Some sharding support and cache locality optimization support for PHP MySQL driver

2012/12/19 by admin

It is time for christmas presents: some sharding support and cache locality optimizations are coming with PECL/mysqlnd_ms 1.5. PECL/mysqlnd_ms is a plugin for the mysqlnd library. The plugin adds replication and load balancing support to any PHP MySQL API (mysql, mysqli, PDO_MySQL) if compiled to use the mysqlnd library.

As a MySQL user you can choose between a wide variety of clustering solutions to scale-out. Your options range from eventual consistent solutions to strong consistent ones, from built-in (MySQL Replication, MySQL Cluster) to third party or home-grown. PECL/mysqlnd_ms is a client side load balancer that aims to serve all.

Background: cluster-wide partitioning and sharding

Divide-and-conquer is a true classic. If you are lucky, your business requires you to spread load and data over many MySQL nodes using some sort of cluster. In many cases read scale-out offered by MySQL Replication is all you need. Any step further means digging deeper into the world of distributed systems.

Writes
MySQL Master
\|	\|	\|
Slave 1	Slave 2	Slave 3
Reads

Possibly, you need more than the above and look into schema-based partitioning for distributing data over many nodes. MySQL Replication cluster topologies are hardly limited by anything but your fantasy.

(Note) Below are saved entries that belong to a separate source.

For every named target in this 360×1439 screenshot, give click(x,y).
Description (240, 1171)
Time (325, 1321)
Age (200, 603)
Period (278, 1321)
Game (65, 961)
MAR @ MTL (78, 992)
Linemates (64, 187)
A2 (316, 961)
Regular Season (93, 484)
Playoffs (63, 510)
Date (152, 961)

Please, mind the writes because MySQL Replication is using lazy primary copy but who do I tell this?

Writes for DB1, DB2				Writes for DB3, DB4
Reads covering DB1…DB4				Reads covering DB1…DB4
MySQL Master 1			replicate DB1, DB2 –>	MySQL Master 2
DB1 (rw), DB2 (rw), DB3 (ro), DB4 (ro)			<– replicate DB3, DB4	DB1 (ro), DB2 (ro), DB3 (rw), DB4 (rw)
\|	\|	\|		\|	\|
Slave 1	Slave 2	Slave 3		Slave 4	Slave 5
DB1	DB1	DB2		DB3	DB4
Reads DB1		Reads DB2		Reads DB3	Reads DB4

Finally, further growth gets you into sharding. Again, you split up a big task into small manageable units. This time the split is not done "vertical" along columns, tables or schemata but horizontally along rows. For example, you distribute all rows of the table T1 from the database DB1 based on their ID column value over multiple nodes.

Writes for DB1.T1 (ID 0…1e9)			Writes for DB1.T1 (ID > 1e9)		Writes for DB1.T2	…
Reads covering …			Reads covering …		…
MySQL Master 1		replicate … –>	MySQL Master n
DB1.T1 (ID n…m) (rw)		<– replicate …	DB1.T1 (ID n…m) (rw)
\|	\|		\|	\|
Slave 1	Slave 2		Slave 4	Slave 5
DB1.T1			DB1.T1
Reads DB1.T1			Reads DB1.T1

In the example, the ID column serves as a shard key. Based on the shard key and a deterministic function a cluster node is computed to execute the query on. Search the web for consistent hashing and vBuckets if you want more details.

The distribution logic can be an integral part of the database cluster itself or have to be handled by the application. MySQL Cluster has built-in sharding. As a result, the application does not need to worry about how to distribute and access data. It is all transparently handled by the cluster. MySQL Replication, however, does not have sharding built-in.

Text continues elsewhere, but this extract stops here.